* ЗАДАНИЯ:
1. Определите, согласуются ли с исходным текстом утверждения (а), (б) и (в). Для каждого ответьте «да» или «нет» и приведите решающие слова текста в точной цитате.
(а) Детьми в то время считались только те, кому не исполнилось 12 лет.
(б) К 22 июня Конецкому ещё не было 12 лет.
(в) По мнению Конецкого, героями блокады были только солдаты Ленинградского фронта.
2. Ответьте по исходному тексту на вопросы:
(а) Сколько граммов начинал получать иждивенец?
(б) На какой паек сразу переходил ребенок, которому исполнялось 12 лет?
(в) Кто, согласно тексту, испокон веков воюет?
3. Измените фрагмент исходного текста, заменив «справедливо» на «верно», и приведите его целиком. Начните с места, где стоят слова «Конецкий справедливо замечает, что»; остановитесь после слов «воюют все-таки солдаты.».

* ИСХОДНЫЙ ТЕКСТ:
○ ○ ○ ○

Со своей стороны спешу уточнить: разумеется, о ленинградской блокаде писали. Но как? И была ли в этих писаниях правда? Сам Виктор Конецкий не был посторонним свидетелем ленинградской трагедии. «Вообще-то, - пишет Конецкий, - я имею юридическое право на вполне взрослое свидетельство. Мало кто знает, что детьми тогда считались только существа младше 12 лет. После этого рубежа существо превращалось в иждивенца и начинало получать знаменитые 125 граммов, страшно и нелепо обрушиваясь на матерей, когда проклятые 12 лет наступали в зиму 41-42 годов, и детеныш сразу переходил на половинчатый паек, тогда мать начинала отдавать ему все, до последней крошки. Погибала и, естественно, вслед за ней отправлялся иждивенец. Мне повезло: к 22 июня мне исполнилось 12 лет и 16 дней, в силу этого, возможно, я и выжил, не было перепада давления».
Конецкий справедливо замечает, что героями ленинградской блокады являлись не только солдаты Ленинградского фронта, но, в основном, мирное население. «Солдат, - пишет Конецкий, - принял присягу и должен умереть, выполняя долг, но выполнить свой долг от века привычное дело. А вот если никакой присяги не принимал и не обязан, но стоит насмерть и выполняет никем неопределенный долг и все это делается годами?». Но зададим вопрос, который Виктор Конецкий по понятным причинам задать не может: почему мирное население огромного города, женщины, старики, дети вынуждены были выполнять свой долг, стоять насмерть? Ведь испокон веков повелось, что воюют все-таки солдаты.

○ ○ ○ ○

* ДАННЫЕ:

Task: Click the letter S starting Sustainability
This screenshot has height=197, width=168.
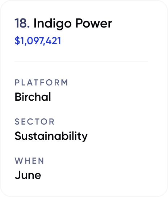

○ ○ ○ ○

* ОТВЕТЫ:
1.
(а) Да: «детьми тогда считались только существа младше 12 лет».
(б) Нет: «к 22 июня мне исполнилось 12 лет и 16 дней».
(в) Нет: «героями ленинградской блокады являлись не только солдаты Ленинградского фронта, но, в основном, мирное население».

2.
(а) 125 граммов.
(б) На половинчатый паек.
(в) Солдаты.

3.
Конецкий верно замечает, что героями ленинградской блокады являлись не только солдаты Ленинградского фронта, но, в основном, мирное население. «Солдат, - пишет Конецкий, - принял присягу и должен умереть, выполняя долг, но выполнить свой долг от века привычное дело. А вот если никакой присяги не принимал и не обязан, но стоит насмерть и выполняет никем неопределенный долг и все это делается годами?». Но зададим вопрос, который Виктор Конецкий по понятным причинам задать не может: почему мирное население огромного города, женщины, старики, дети вынуждены были выполнять свой долг, стоять насмерть? Ведь испокон веков повелось, что воюют все-таки солдаты.